Perlu dipahami bahwa setiap jiwa, entah itu saat di bumi memilih beragama Islam, Kristen, Buddha, Hindu, atau bahkan Atheis, semua adalah saudara. Mengapa? Karena semua jiwa berasal dari TUHAN yg SATU. Semua jiwa (atau roh) adalah percikan Api Ilahi, semua kekal dan berasal dari sumber yang sama. Oleh karena itu saat jiwa-jiwa tersebut terlempar ke dalam alam Bumi dan menapaki berbagai pengalaman kehidupan, mereka akan memiliki FREE WILL masing-masing sama seperti TUHAN sendiri. Manusia akan dihadapkan pada pilihan, menghormati keyakinan orang lain atau tidak, membunuh atau tidak, bunuh diri bersama mereka yang berbeda atau tidak. Itu semua adalah pilihan yang harus diambil oleh manusia karena mereka memiliki FREE WILL.

Setiap jiwa manusia yg berada di Bumi, sadara atau tidak sadar akan didampingi oleh seorang Malaikat Penjaga (Guardian Angel). Seseorang akan merasa ada suatu bisikan untuk menghadang terlaksananya tindakan yang mereka pilih. Namun itu hanya suatu pesan kecil yang tidak didengar telinga. Bisa juga suatu perasaan yang timbul setelah melakukan hal jahat, perasaan bersalah itu ditimbulkan oleh karena menentang pesan si Malaikat Penjaga ini. Terlepas dari agama apa yang dianut si manusia tersebut, semua punya pendamping seorang Malaikat Penjaga. Malaikat jenis ini dahulunya adalah jiwa manusia juga yang telah mengimpas semua karma buruk (dosa) dan menaiki tingkap-tingkap kehidupan di Shamayim (Sorga) dan dianggap layak akan tugas ke-malaikat-an ini. Tugas utama yang mereka dapatkan dari Tuhan adalah menjaga, menyampaikan pesan baik untuk jiwa-jiwa manusia yang harus mendapatkan bimbingan. Ini supaya jiwa-jiwa manusia yang dijaganya bisa menempuh kehidupan terakhirnya di bumi dan tidak perlu kembali lagi (reinkarnasi) untuk menebus semua kesalahan yang dibuat di kehidupan masa lalunya.
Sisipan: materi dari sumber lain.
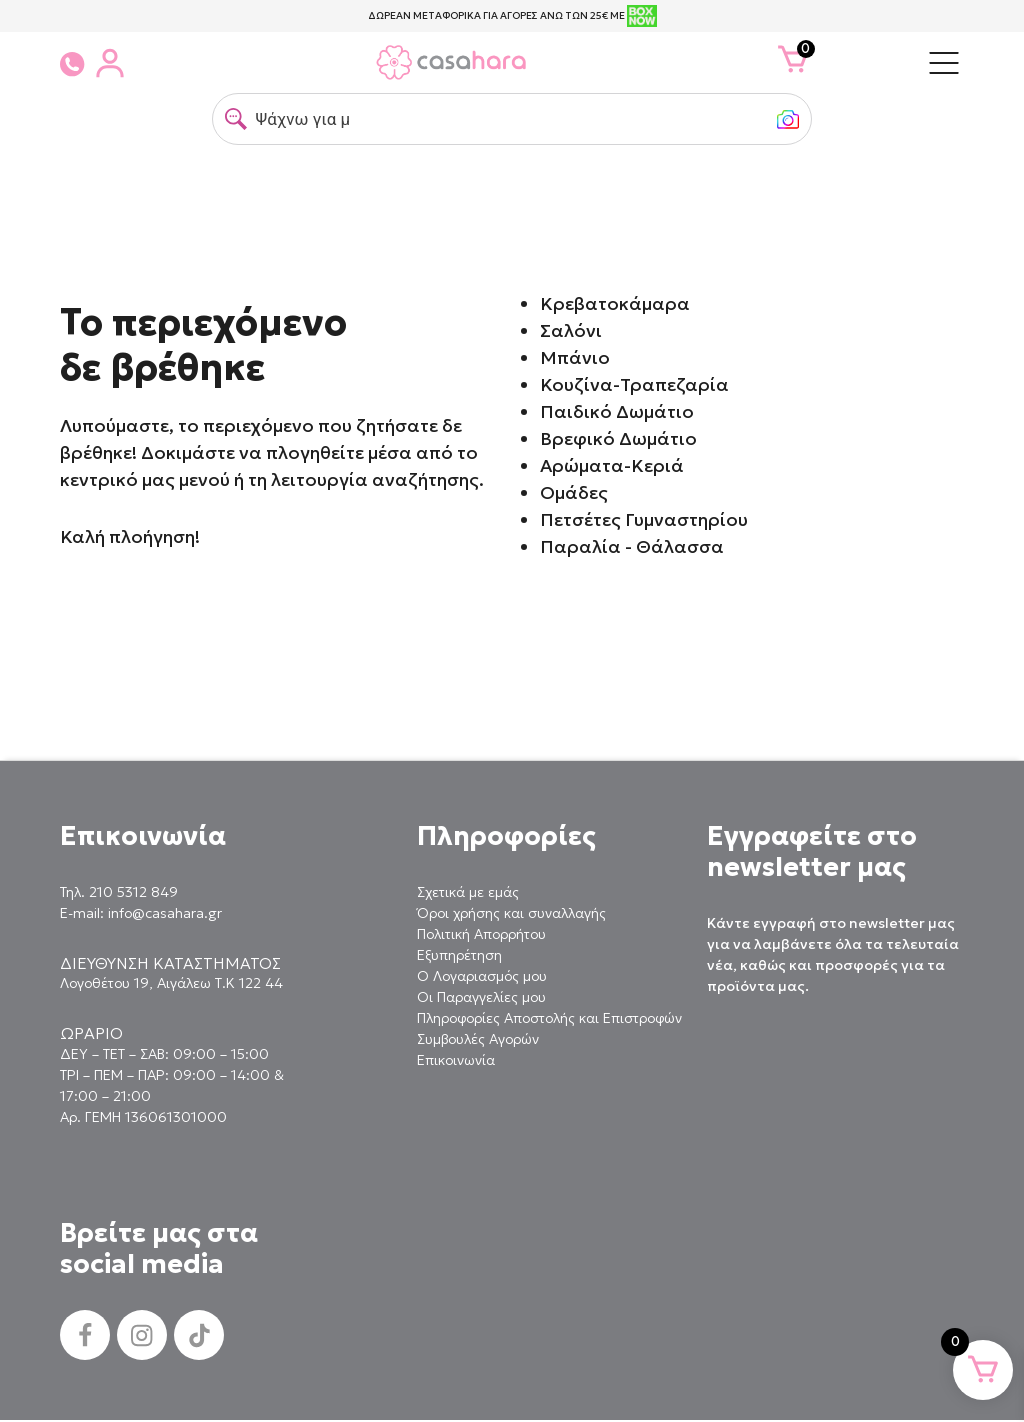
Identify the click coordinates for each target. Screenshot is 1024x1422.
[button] (236, 119)
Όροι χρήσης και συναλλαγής (511, 913)
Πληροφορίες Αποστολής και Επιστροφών (549, 1018)
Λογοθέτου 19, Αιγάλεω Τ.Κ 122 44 (171, 983)
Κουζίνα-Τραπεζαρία (634, 384)
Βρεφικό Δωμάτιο (618, 438)
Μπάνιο (575, 357)
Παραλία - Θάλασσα (632, 546)
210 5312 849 (133, 892)
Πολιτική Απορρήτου (481, 934)
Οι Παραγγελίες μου (481, 997)
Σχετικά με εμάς (468, 892)
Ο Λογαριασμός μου (482, 976)
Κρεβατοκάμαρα (615, 303)
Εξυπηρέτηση (459, 955)
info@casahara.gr (165, 913)
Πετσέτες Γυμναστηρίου (644, 519)
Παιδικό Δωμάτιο (617, 411)
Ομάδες (574, 492)
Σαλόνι (571, 330)
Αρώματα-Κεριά (612, 465)
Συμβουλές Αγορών (478, 1039)
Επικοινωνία (456, 1060)
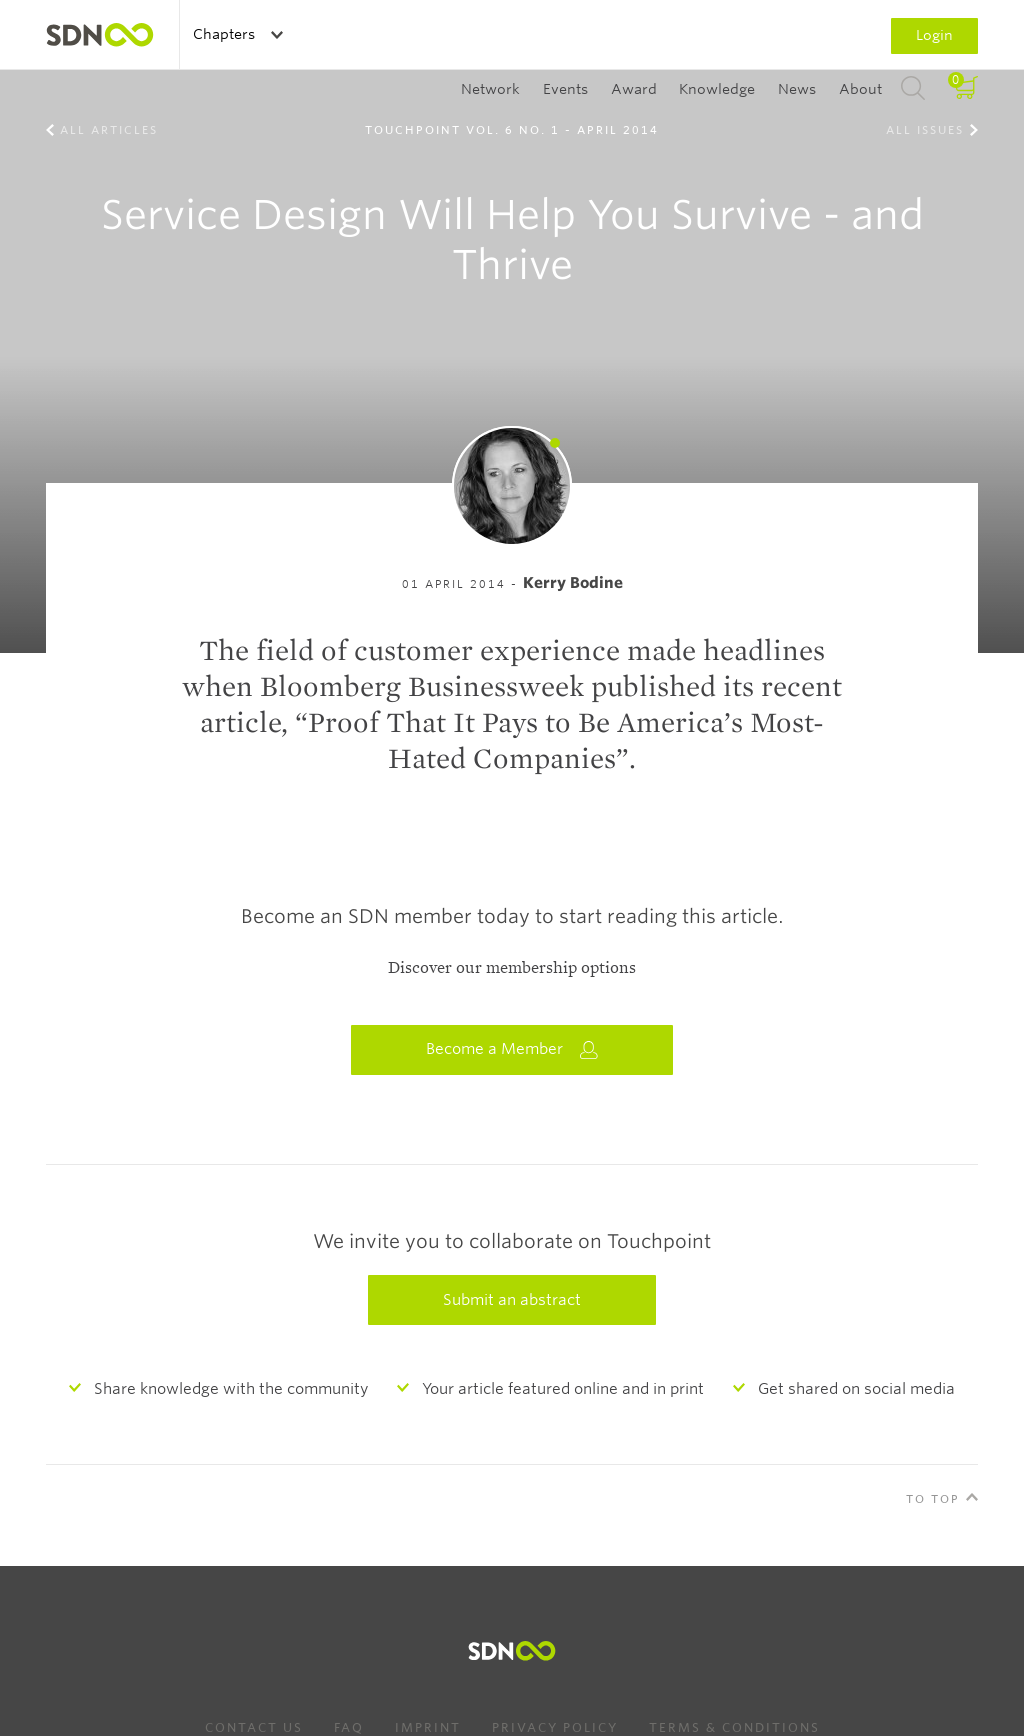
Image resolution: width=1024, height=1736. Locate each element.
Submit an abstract (512, 1300)
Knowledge (717, 89)
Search (913, 89)
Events (565, 89)
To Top (933, 1499)
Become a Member (512, 1049)
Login (934, 35)
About (860, 89)
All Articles (109, 130)
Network (490, 89)
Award (634, 89)
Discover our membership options (512, 968)
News (797, 89)
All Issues (925, 130)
Tragedi bom bunh di di Madinah

Tragedi bom bunh di di Madinah

Jadi, setiap jiwa manusia di bumi akan memakai free will masing-masing untuk bertindak. Semua tindakan tersebut akan mendapat reward, ada 2 yaitu Karma Baik dan Karma Buruk. Tujuan adanya pendampingan Malaikat di bumi dan adanya para pengajar Iman adalah supaya manusia bisa memilih untuk melakukan tindakan baik yang menghasilkan Karma Baik. Karma Baik ini akan mengimpas Karma Buruk yang telah mereka perbuat. Semua manusia harus mempertanggungjawabkan semua tindakannya setelah mereka meninggalkan dunia fana Bumi ini.

Kembali ke sosok pelaku bom diri di kasus di atas, mereka telah diracuni oleh ajaran yang bertentangan dengan Kasih. Baik pengajar maupun mereka yang memilih untuk mengaminkan ajarna tersebut mendapatkan Karma Buruk. Karma buruk itu semakin besar saat si pelaku membunuh dirinya dan orang lain yang telah menjadi target. Karma ini akan mereka bawa ke Alam Astral di mana mereka akan mengetahui bahwa Sorga dan Neraka tidak akan seperti yang mereka ketahui. Mereka akan shok dan tidak akan menerima keadaan ini. Mereka akan sulit menerima kenyataan bahwa mereka itu bersalah dan harus mempertanggungjawabkan kesalahan tersebut. Di Alam Astral, mereka akan lebih mudah berkontak dengan Malaikat Penjaga mereka, ditambah lagi dengan Para Kadosa atau para rohaniawan yang bertugas di sana untuk menyampaikan kebenaran. Mereka akan diajar apa yang benar-benar benar dan sebaliknya. Tidak ada paksaan sama sekali untuk mereka. Jiwa-jiwa pembom ini masih tetap memiliki memori pikiran dan karakter yg sama seperti di Bumi. Hanya saja mereka tidak menggunakan raga bumiah lagi. Jiwa mereka diliputi oleh tubuh Astral yang sebenarnya sudah mereka miliki di Bumi.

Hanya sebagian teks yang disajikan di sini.